(Beginning of Information shown)

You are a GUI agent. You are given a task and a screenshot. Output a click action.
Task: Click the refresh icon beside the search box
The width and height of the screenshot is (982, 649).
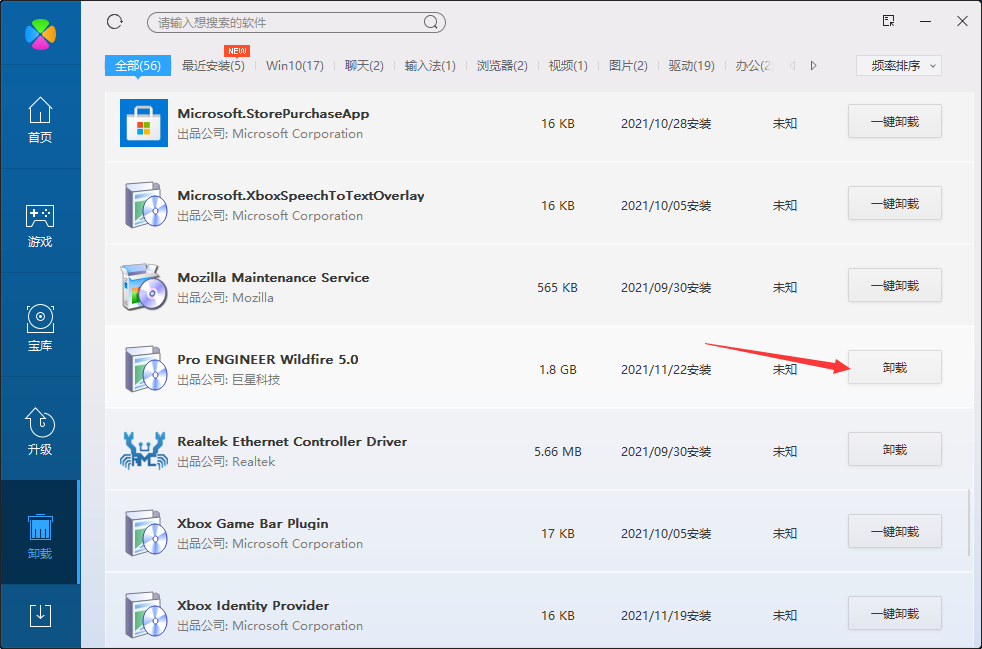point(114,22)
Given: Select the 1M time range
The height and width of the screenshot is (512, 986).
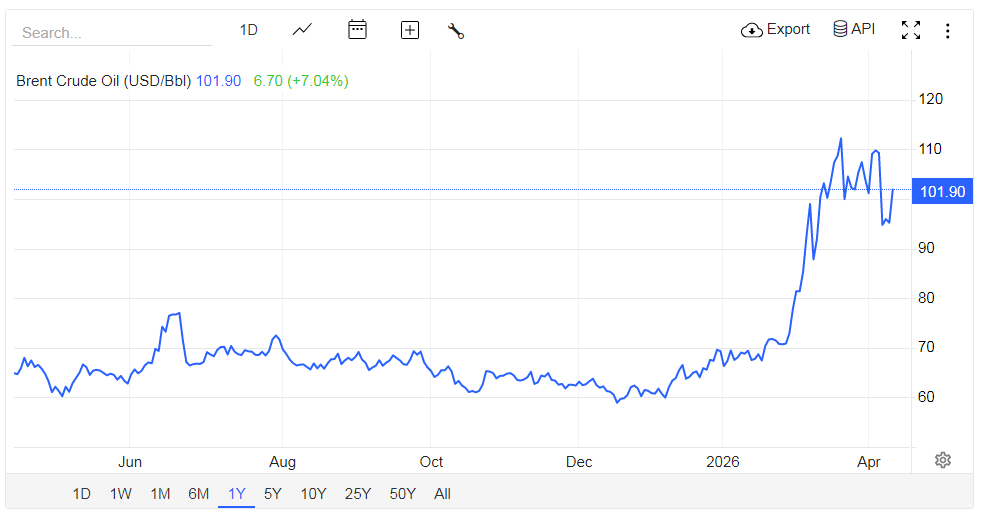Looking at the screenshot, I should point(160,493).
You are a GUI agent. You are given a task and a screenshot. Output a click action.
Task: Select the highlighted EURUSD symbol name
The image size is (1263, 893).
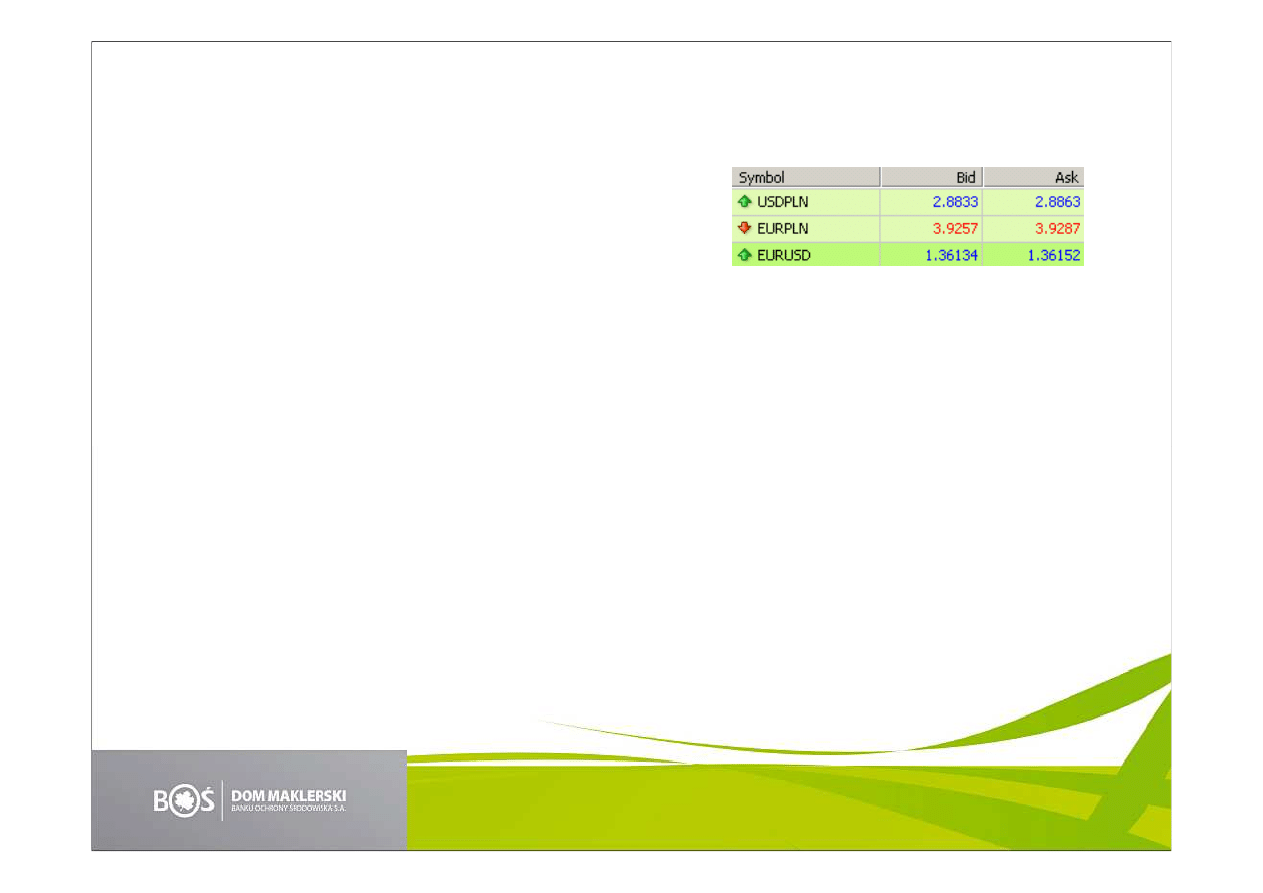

(End of Information shown)

Every line from the one containing "Task: Click the" through the end of the entries above, both included, should be extracted exactly, with pictures left out.

Task: Click the refresh icon beside the search box
The width and height of the screenshot is (982, 649).
point(114,22)
Given: Select the 1M time range
The height and width of the screenshot is (512, 986).
Looking at the screenshot, I should point(160,493).
You are a GUI agent. You are given a task and a screenshot. Output a click action.
Task: Select the highlighted EURUSD symbol name
The image size is (1263, 893).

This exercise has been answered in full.